For your information: the figure you showed is copyright material. Please, cite it correctly.
The fit of the CO_2 concentration is taken from Figure 4 of Kramm, Dlugi, and Zelger (2008). It can also be found under http://www.gi.alaska.edu/~kramm/climate/Figure_4.jpg . It is difficult to calculate a correlation coefficient because the direct observations (e.g., Mauna Loa) have, by far, a much higher degree of accuracy than the Siple ice core results. My comment on the paper of Rahmstorf et al. (2007) contains correlation coefficients for the Mauna Loa data and the HadCRUT3 data of the British Hadley Centre.
Your opinion on the comments of Kramm, Dlugi and Zelger on Arthur Smith's manuscript is interesting to me. Let me quote you:
This is an amusing bunch of stuff. Let us take a brief look at #1. As Arthur Smith said, that is a 22 page comment on a 6 page note, so no, brief, maybe not be the right word, but the bunny can be efficient. First Kramm tries on the nonsense he raised at Rabett Run about Arthur Smith's definition of an effective emissivity."

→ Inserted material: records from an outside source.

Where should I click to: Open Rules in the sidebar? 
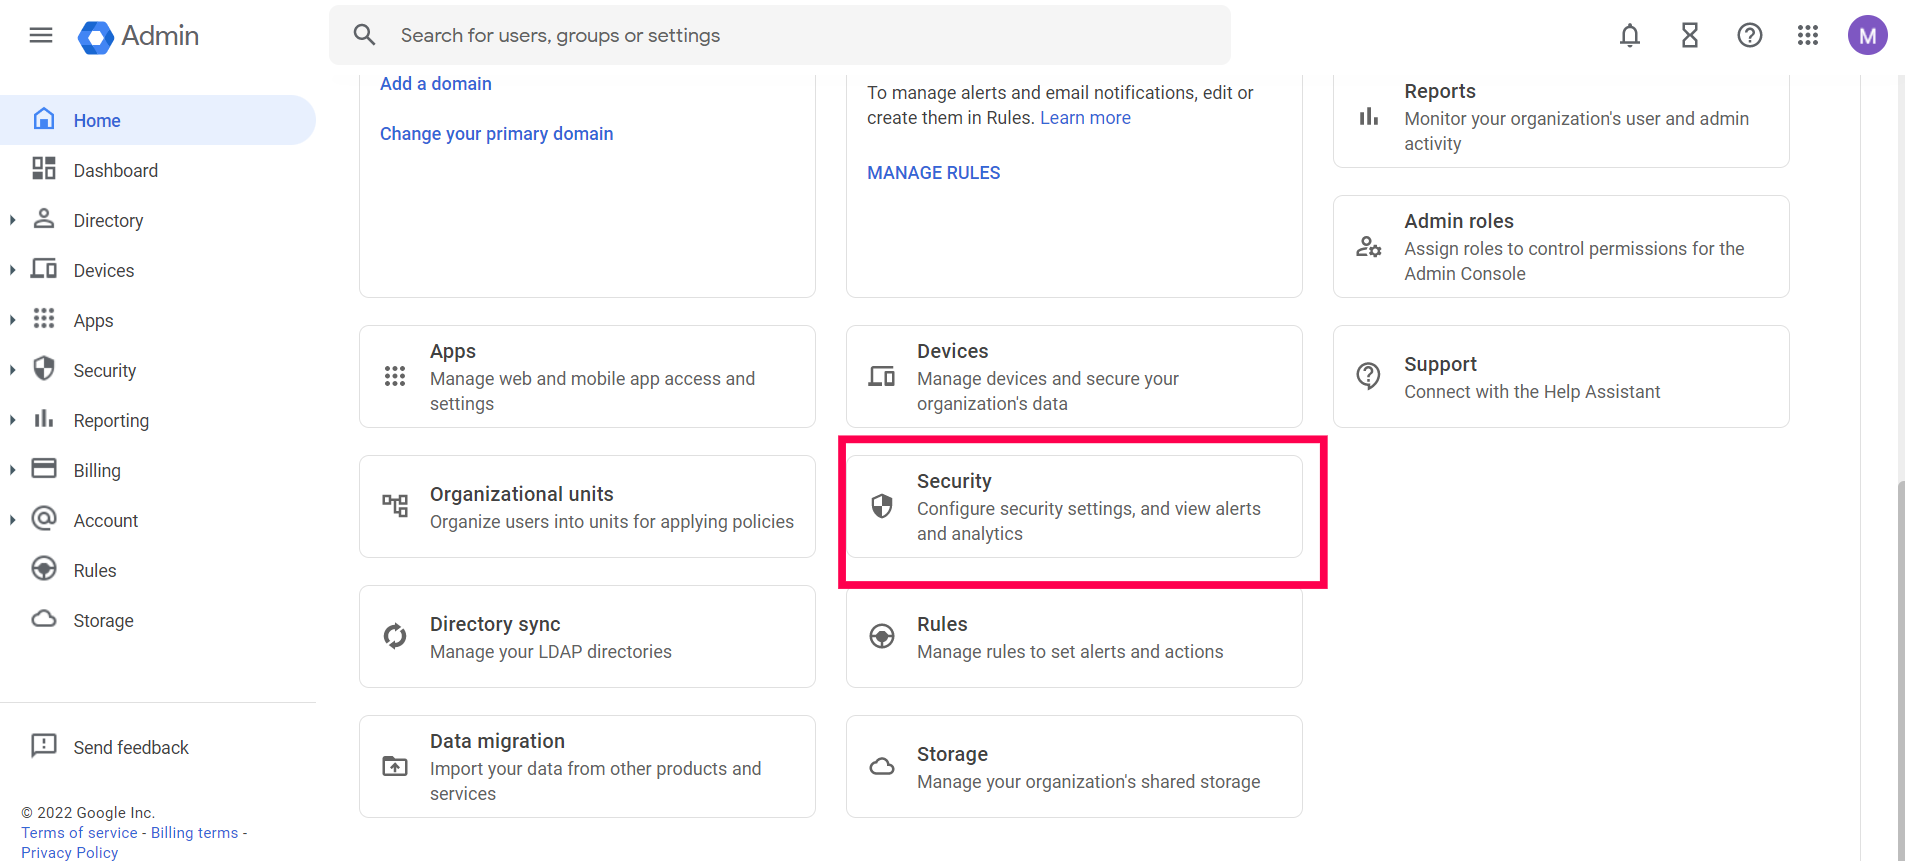(95, 571)
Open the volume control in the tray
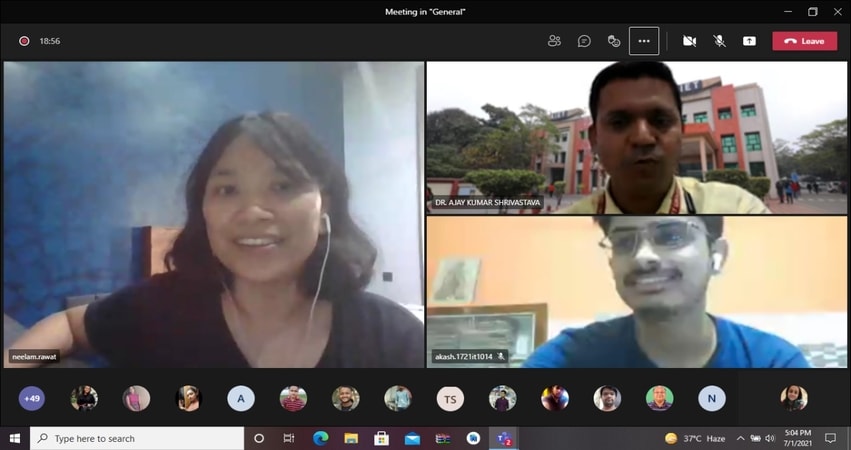Viewport: 851px width, 450px height. (770, 438)
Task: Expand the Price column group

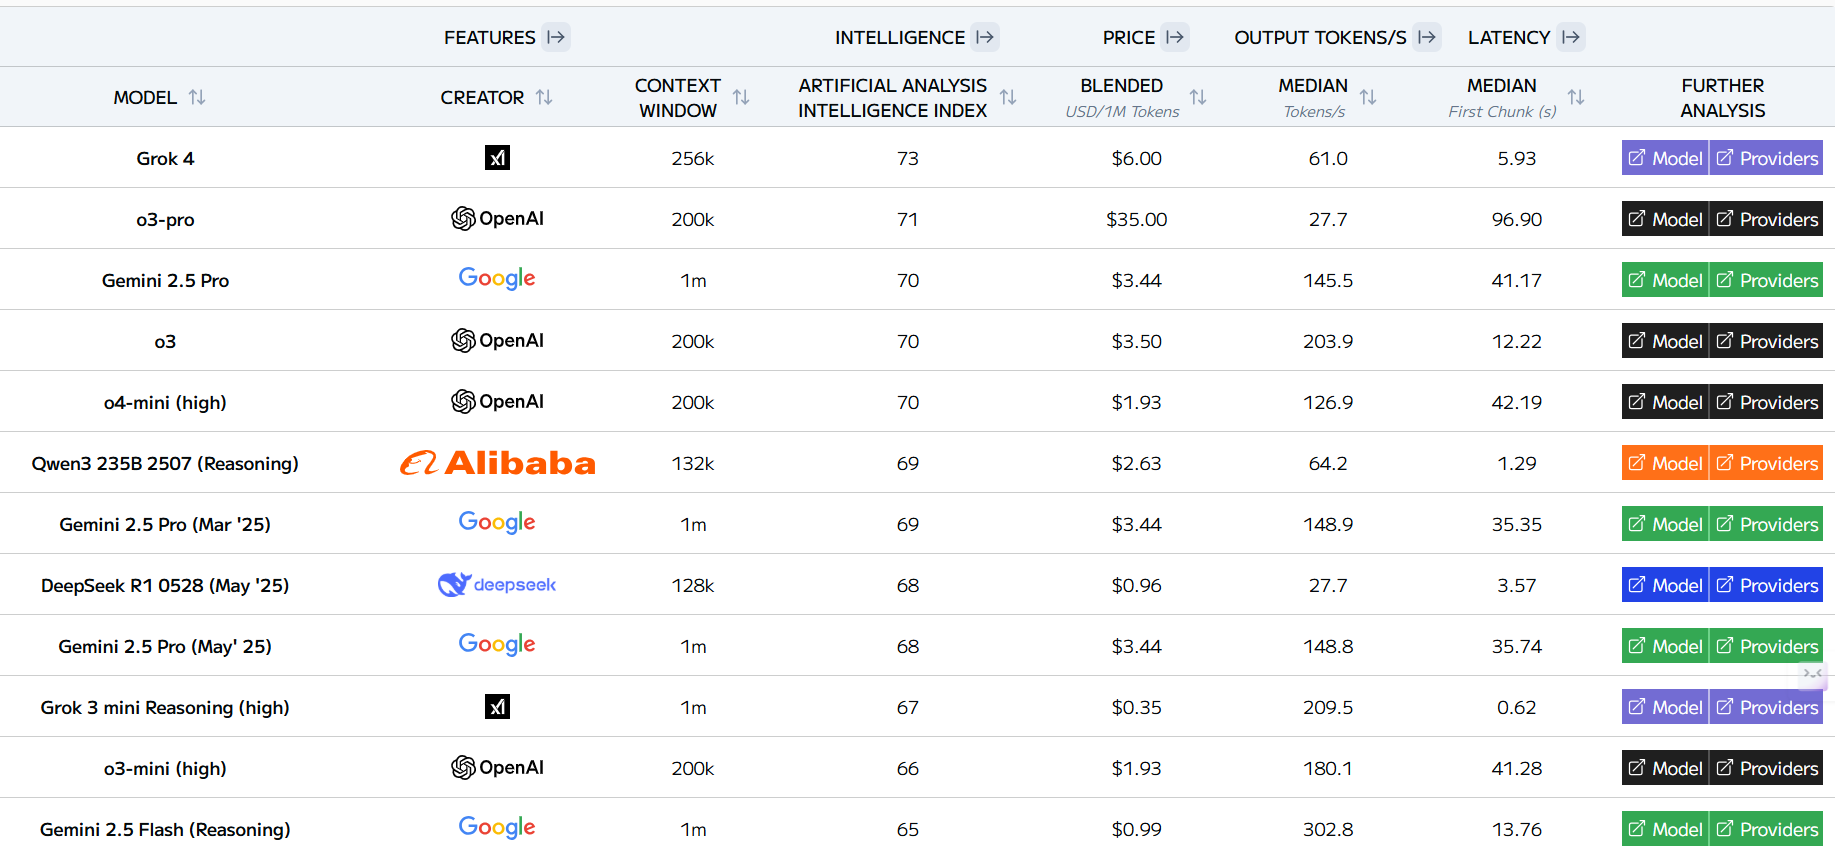Action: 1175,37
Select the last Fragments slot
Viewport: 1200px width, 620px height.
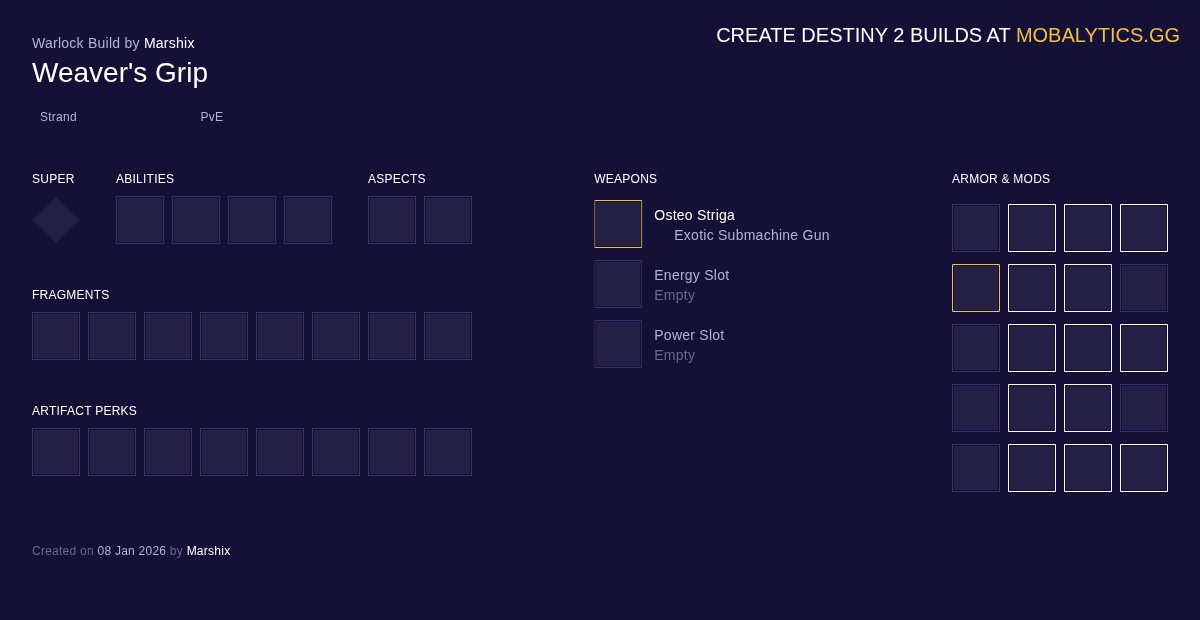click(448, 336)
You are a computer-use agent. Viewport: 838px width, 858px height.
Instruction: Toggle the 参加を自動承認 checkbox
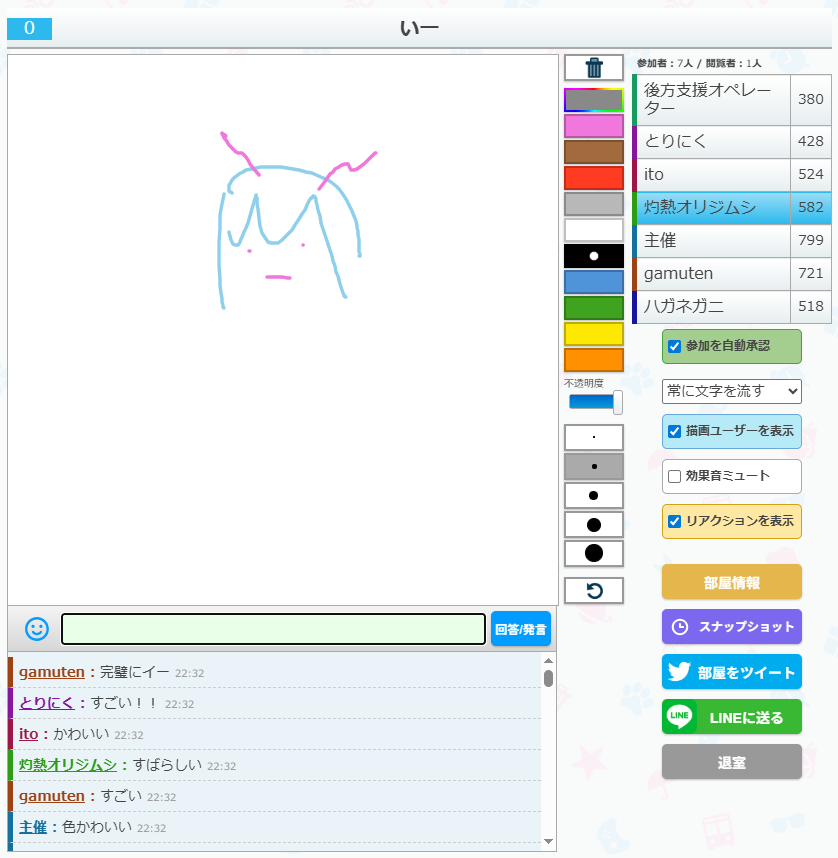pos(675,346)

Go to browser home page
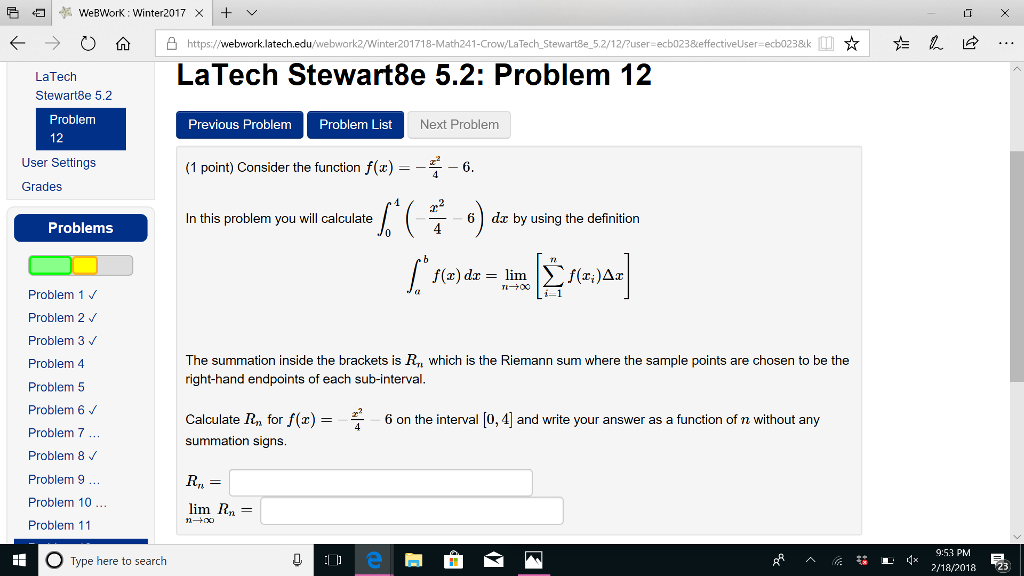(x=123, y=44)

If Arthur Smith would have fundamental knowledge in calculus it would not be necessary to write 22 pages to his note.
Gerhard Kramm
Ooo good, more Futter for the bunnies. Gerhard darlin, as we pointed out in the comment on G&T, the moon rotates slowly enough, and the heat capacity of the surface is small enough (no water, or at least not enough to matter), and not having an atmosphere, that you can treat it as a non-rotating body for the purposes of estimation. Not the earth.
Then again, any physicist would know that.
Dear Dr. Kramm,
"if Arthur Smith would have fundamental knowledge in calculus it would not be necessary to write 22 pages"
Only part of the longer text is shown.